Der entscheidende Unterschied zwischen einer scheinbar sicheren und einer tatsächlich sicheren Konfiguration liegt in der Verifizierung: iptables -L -n -v für den lokalen Kernel-Zustand, ein externer Portscan für die Außensicht, und ein persistenter Systemd-Dienst oder netfilter-persistent für die Sicherheit, dass die Regeln auch den nächsten Reboot überleben. Wer diese drei Schritte konsequent kombiniert, betreibt eine Firewall, die nicht nur einmalig gesetzt, sondern dauerhaft wirksam ist.
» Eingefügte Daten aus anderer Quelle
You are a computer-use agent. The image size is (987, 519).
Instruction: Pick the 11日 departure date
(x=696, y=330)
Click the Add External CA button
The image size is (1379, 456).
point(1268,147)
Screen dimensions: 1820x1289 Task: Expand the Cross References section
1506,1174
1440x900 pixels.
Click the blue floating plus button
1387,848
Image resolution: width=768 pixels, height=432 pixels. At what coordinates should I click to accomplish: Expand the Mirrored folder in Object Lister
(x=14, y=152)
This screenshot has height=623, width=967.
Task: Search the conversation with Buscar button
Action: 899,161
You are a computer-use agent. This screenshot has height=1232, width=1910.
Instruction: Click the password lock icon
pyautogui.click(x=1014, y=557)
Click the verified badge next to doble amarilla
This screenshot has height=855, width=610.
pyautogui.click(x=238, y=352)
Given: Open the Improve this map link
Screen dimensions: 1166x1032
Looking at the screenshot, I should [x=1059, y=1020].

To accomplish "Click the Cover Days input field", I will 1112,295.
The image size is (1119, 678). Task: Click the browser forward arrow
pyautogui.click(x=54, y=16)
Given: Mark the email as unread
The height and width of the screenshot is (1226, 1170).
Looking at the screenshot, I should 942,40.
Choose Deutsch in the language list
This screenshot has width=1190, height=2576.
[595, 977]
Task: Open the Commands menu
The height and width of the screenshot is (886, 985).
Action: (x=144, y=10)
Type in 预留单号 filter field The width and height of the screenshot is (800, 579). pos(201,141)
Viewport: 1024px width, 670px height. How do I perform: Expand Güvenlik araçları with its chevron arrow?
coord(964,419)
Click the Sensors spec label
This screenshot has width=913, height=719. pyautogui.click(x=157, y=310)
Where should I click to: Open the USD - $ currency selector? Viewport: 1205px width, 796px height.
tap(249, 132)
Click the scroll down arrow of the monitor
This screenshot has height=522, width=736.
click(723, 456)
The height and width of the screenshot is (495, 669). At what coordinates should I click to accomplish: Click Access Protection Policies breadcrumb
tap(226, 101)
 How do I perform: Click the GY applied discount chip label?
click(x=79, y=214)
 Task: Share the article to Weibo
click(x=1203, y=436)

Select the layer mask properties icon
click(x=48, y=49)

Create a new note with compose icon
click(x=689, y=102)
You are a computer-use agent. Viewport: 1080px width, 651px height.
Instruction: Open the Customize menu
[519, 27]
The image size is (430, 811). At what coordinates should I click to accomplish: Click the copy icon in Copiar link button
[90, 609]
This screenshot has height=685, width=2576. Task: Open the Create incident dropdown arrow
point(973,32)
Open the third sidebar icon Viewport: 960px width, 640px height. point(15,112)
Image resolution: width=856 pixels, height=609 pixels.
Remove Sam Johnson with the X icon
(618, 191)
Firewall-Konfiguration mit ufw und iptables: Das Wichtigste auf einen Blick
Grundprinzip
iptables filtert im Kernel über Tables und Chains. ufw ist ein Frontend, das komplexe Syntax in lesbare Befehle übersetzt.
Baseline für Webserver
ufw default deny incoming, dann SSH, 80/tcp und 443/tcp erlauben, SSH-Regel immer vor ufw enable setzen.
Persistenz
ufw enable richtet einen systemd-Dienst ein. Reines iptables braucht iptables-persistent mit netfilter-persistent save.
Verifizierung
iptables -L -n -v für den Kernel-Zustand, externer Scan mit nmap für die tatsächliche Erreichbarkeit von außen.